• Task instructions
An exact reproduction of all the entries is what the answer must contain.

(Stored items)
===
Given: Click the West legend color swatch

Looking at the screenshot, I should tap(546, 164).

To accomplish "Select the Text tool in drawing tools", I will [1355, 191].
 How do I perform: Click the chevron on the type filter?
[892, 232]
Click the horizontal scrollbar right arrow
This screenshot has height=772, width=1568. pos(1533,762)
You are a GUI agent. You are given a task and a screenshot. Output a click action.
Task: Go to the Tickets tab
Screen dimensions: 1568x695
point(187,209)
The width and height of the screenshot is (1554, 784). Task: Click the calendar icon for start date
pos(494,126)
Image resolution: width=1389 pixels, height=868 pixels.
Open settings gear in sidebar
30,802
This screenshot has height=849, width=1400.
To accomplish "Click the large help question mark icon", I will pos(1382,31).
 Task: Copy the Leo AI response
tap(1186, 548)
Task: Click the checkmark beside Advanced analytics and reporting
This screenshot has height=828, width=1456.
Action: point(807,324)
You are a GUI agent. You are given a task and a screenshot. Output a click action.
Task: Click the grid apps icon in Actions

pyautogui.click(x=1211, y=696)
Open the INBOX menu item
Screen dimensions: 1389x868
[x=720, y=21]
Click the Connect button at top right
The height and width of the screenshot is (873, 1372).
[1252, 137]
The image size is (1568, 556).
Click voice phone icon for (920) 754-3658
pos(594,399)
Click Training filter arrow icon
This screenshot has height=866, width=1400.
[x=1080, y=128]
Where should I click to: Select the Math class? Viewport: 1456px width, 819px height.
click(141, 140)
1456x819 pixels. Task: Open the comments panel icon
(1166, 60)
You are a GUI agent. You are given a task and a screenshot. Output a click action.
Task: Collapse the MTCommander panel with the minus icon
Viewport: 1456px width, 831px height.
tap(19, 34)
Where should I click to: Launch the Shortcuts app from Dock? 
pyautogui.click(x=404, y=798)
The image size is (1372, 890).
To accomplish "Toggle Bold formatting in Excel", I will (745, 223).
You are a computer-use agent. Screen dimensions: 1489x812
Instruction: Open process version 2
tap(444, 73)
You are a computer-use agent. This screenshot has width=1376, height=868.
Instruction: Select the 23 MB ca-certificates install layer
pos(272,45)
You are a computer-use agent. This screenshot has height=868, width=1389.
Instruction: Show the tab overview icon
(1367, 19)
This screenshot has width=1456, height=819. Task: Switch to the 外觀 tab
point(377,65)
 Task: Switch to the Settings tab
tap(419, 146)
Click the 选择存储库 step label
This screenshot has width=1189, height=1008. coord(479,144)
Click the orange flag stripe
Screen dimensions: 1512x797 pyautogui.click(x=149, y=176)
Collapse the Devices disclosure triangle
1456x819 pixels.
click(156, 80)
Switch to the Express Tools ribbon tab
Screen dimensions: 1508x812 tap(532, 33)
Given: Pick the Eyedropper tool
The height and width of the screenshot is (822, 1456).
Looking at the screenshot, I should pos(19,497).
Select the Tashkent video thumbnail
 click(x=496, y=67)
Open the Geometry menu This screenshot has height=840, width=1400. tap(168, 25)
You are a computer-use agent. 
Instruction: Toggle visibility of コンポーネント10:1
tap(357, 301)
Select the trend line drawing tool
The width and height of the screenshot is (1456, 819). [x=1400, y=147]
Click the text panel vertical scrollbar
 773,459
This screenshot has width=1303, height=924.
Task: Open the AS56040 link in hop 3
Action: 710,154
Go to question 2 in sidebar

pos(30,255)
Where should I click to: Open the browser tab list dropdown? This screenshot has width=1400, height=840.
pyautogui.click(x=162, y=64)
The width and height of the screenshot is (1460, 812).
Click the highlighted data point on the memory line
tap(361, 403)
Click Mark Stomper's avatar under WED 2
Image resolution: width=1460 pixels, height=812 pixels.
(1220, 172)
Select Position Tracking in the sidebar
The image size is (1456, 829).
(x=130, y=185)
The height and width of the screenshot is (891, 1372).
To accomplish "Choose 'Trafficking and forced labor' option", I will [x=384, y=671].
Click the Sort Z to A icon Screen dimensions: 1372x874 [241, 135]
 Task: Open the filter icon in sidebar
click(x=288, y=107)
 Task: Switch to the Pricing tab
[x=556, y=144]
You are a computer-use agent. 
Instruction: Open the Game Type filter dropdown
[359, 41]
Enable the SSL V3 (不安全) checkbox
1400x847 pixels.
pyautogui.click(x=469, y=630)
===
• Answer section
Given: Click the West legend color swatch

Looking at the screenshot, I should tap(546, 164).

To accomplish "Select the Text tool in drawing tools", I will [1355, 191].
 How do I perform: Click the chevron on the type filter?
[892, 232]
Click the horizontal scrollbar right arrow
This screenshot has height=772, width=1568. pos(1533,762)
You are a GUI agent. You are given a task and a screenshot. Output a click action.
Task: Go to the Tickets tab
Screen dimensions: 1568x695
point(187,209)
The width and height of the screenshot is (1554, 784). Task: Click the calendar icon for start date
pos(494,126)
Image resolution: width=1389 pixels, height=868 pixels.
Open settings gear in sidebar
30,802
This screenshot has height=849, width=1400.
To accomplish "Click the large help question mark icon", I will pos(1382,31).
 Task: Copy the Leo AI response
tap(1186, 548)
Task: Click the checkmark beside Advanced analytics and reporting
This screenshot has height=828, width=1456.
Action: point(807,324)
You are a GUI agent. You are given a task and a screenshot. Output a click action.
Task: Click the grid apps icon in Actions

pyautogui.click(x=1211, y=696)
Open the INBOX menu item
Screen dimensions: 1389x868
[x=720, y=21]
Click the Connect button at top right
The height and width of the screenshot is (873, 1372).
[1252, 137]
The image size is (1568, 556).
Click voice phone icon for (920) 754-3658
pos(594,399)
Click Training filter arrow icon
This screenshot has height=866, width=1400.
[x=1080, y=128]
Where should I click to: Select the Math class? Viewport: 1456px width, 819px height.
click(141, 140)
1456x819 pixels. Task: Open the comments panel icon
(1166, 60)
You are a GUI agent. You are given a task and a screenshot. Output a click action.
Task: Collapse the MTCommander panel with the minus icon
Viewport: 1456px width, 831px height.
tap(19, 34)
Where should I click to: Launch the Shortcuts app from Dock? 
pyautogui.click(x=404, y=798)
The image size is (1372, 890).
To accomplish "Toggle Bold formatting in Excel", I will (745, 223).
You are a computer-use agent. Screen dimensions: 1489x812
Instruction: Open process version 2
tap(444, 73)
You are a computer-use agent. This screenshot has width=1376, height=868.
Instruction: Select the 23 MB ca-certificates install layer
pos(272,45)
You are a computer-use agent. This screenshot has height=868, width=1389.
Instruction: Show the tab overview icon
(1367, 19)
This screenshot has width=1456, height=819. Task: Switch to the 外觀 tab
point(377,65)
 Task: Switch to the Settings tab
tap(419, 146)
Click the 选择存储库 step label
This screenshot has width=1189, height=1008. coord(479,144)
Click the orange flag stripe
Screen dimensions: 1512x797 pyautogui.click(x=149, y=176)
Collapse the Devices disclosure triangle
1456x819 pixels.
click(156, 80)
Switch to the Express Tools ribbon tab
Screen dimensions: 1508x812 tap(532, 33)
Given: Pick the Eyedropper tool
The height and width of the screenshot is (822, 1456).
Looking at the screenshot, I should pos(19,497).
Select the Tashkent video thumbnail
 click(x=496, y=67)
Open the Geometry menu This screenshot has height=840, width=1400. tap(168, 25)
You are a computer-use agent. 
Instruction: Toggle visibility of コンポーネント10:1
tap(357, 301)
Select the trend line drawing tool
The width and height of the screenshot is (1456, 819). [x=1400, y=147]
Click the text panel vertical scrollbar
 773,459
This screenshot has width=1303, height=924.
Task: Open the AS56040 link in hop 3
Action: 710,154
Go to question 2 in sidebar

pos(30,255)
Where should I click to: Open the browser tab list dropdown? This screenshot has width=1400, height=840.
pyautogui.click(x=162, y=64)
The width and height of the screenshot is (1460, 812).
Click the highlighted data point on the memory line
tap(361, 403)
Click Mark Stomper's avatar under WED 2
Image resolution: width=1460 pixels, height=812 pixels.
(1220, 172)
Select Position Tracking in the sidebar
The image size is (1456, 829).
(x=130, y=185)
The height and width of the screenshot is (891, 1372).
To accomplish "Choose 'Trafficking and forced labor' option", I will [x=384, y=671].
Click the Sort Z to A icon Screen dimensions: 1372x874 [241, 135]
 Task: Open the filter icon in sidebar
click(x=288, y=107)
 Task: Switch to the Pricing tab
[x=556, y=144]
You are a computer-use agent. 
Instruction: Open the Game Type filter dropdown
[359, 41]
Enable the SSL V3 (不安全) checkbox
1400x847 pixels.
pyautogui.click(x=469, y=630)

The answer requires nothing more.